Each school visited an hour long show called ‘Elements at Work’ with plenty of fizzes, pops, bangs and student participation. Students and their teachers learnt about the chemical elements; a fascinating collection of substances that make up all the chemistry we are involved with. This show studies some elements, identifies their key properties and looks at how these link to uses of each element. The show, by Science Giants Ltd, is always a favorite. A student from Rochester Grammar School commented: ‘Elements at Work was amazing to watch and take part in’
Canterbury Christ Church University STEM Ambassadors yet again supported the event with enthusiasm. The School of Law, Criminal Justice and Computing, Forensic Investigation Team introduced students to blood splatter analysis and how to find blood on clothes. The School of Human and Life Sciences got students measuring the effect of different coloured lights on a photosynthetic organism. From the Faculty of Education; STEM Ambassador Maria Elsam worked with the students to design and test their own toothpaste.

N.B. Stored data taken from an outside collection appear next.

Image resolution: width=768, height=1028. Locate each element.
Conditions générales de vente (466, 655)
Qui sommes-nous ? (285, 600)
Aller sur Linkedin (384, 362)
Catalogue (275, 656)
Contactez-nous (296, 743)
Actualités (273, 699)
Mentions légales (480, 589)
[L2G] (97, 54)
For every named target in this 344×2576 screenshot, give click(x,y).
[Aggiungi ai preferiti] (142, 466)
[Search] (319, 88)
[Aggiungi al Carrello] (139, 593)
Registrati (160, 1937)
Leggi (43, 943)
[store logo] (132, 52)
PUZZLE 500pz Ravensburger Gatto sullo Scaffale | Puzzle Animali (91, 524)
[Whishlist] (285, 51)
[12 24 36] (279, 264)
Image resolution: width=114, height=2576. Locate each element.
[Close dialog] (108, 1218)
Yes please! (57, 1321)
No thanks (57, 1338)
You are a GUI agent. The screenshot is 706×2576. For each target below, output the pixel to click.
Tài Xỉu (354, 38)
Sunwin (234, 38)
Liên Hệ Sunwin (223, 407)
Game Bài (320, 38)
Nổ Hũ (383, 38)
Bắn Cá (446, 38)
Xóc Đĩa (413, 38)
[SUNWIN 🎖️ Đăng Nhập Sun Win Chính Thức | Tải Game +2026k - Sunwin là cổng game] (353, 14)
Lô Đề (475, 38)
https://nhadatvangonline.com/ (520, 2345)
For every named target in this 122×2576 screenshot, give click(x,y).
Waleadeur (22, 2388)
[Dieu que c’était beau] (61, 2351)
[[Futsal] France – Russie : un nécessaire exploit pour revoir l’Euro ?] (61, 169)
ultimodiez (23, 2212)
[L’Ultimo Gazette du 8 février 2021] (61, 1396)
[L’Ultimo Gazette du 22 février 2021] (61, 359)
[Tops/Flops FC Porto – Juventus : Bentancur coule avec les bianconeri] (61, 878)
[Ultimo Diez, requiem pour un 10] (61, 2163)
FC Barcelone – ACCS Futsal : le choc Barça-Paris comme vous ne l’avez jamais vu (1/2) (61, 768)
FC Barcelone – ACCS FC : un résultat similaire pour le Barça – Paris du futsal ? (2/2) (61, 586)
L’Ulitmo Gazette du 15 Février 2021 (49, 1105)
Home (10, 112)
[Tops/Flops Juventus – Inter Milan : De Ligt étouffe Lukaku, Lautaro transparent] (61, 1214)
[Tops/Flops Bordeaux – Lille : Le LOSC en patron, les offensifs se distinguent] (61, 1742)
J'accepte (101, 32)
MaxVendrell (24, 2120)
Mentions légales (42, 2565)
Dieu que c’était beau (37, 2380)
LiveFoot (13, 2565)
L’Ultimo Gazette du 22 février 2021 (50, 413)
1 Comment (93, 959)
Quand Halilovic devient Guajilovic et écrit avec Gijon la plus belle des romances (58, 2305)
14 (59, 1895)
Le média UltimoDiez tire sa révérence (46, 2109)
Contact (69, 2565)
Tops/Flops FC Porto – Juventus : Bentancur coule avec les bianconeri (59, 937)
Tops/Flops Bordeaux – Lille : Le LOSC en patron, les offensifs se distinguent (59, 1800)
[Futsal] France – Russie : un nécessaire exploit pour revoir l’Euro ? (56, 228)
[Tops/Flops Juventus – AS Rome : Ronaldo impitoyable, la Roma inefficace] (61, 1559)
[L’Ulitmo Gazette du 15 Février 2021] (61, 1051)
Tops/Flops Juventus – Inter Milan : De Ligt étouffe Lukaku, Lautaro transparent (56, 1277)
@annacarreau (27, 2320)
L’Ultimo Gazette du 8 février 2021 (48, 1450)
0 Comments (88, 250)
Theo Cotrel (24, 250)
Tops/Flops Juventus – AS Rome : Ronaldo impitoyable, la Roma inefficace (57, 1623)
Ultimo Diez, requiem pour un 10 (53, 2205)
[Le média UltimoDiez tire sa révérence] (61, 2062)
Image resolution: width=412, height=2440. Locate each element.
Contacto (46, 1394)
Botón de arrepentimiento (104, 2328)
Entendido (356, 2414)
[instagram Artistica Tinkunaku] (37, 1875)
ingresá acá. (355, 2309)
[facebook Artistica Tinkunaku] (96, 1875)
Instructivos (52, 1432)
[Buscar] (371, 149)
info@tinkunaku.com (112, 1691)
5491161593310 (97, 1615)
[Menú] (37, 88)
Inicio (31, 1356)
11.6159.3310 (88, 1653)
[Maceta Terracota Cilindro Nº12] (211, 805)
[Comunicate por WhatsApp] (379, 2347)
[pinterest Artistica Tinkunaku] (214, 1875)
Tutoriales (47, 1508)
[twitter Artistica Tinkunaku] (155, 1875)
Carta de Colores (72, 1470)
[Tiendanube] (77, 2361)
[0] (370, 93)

Pfizer STEM Ambassadors led hands on activity to explain recycling using spectrometers which allowed students to determine the identity of a number of different polymers.
STEM Ambassador John Dore gave students a laser demonstration of how structural properties are determined from an x-ray.
STEM Ambassadors Rosalyn Masterton, Jane Povey, Charlotte Harrison, Chris Miller and Marie Anderson explained some of the steps involved in making medicines, which involves the expression and purification of therapeutic recombinant proteins.
Promoting routes into chemistry was David Hunter from Axia Chemicals, assisted by STEM Ambassadors, allowed students to address a number of observational scientific experiments drawn from the fields of chemistry and physics.
STEM Ambassador Min introduced a range of plants and their uses in modern medicines.
The University of Greenwich explored the chemistry involved in making glow sticks and pupils produced their own luminescent glow stick and investigated how it emits such strong light without a bulb or battery.
Vulpine Science and Learning enabled students to view 3D representations of protein-drug interactions and learnt about how the body’s senses can distinguish between molecules that appear to be very similar.
Creative Space looked at Cosmic Chemistry starting off with “What is a comet?”, “Where do they come from?” and “When were they formed” Groups of students then had a go at making their own comets in a chilling hands-on workshop, using ingredients found in real comets!
Chemistry at Work would not be possible without the support of our fantastic volunteer STEM Ambassadors. Kent & Medway STEM would like to thank all of those involved.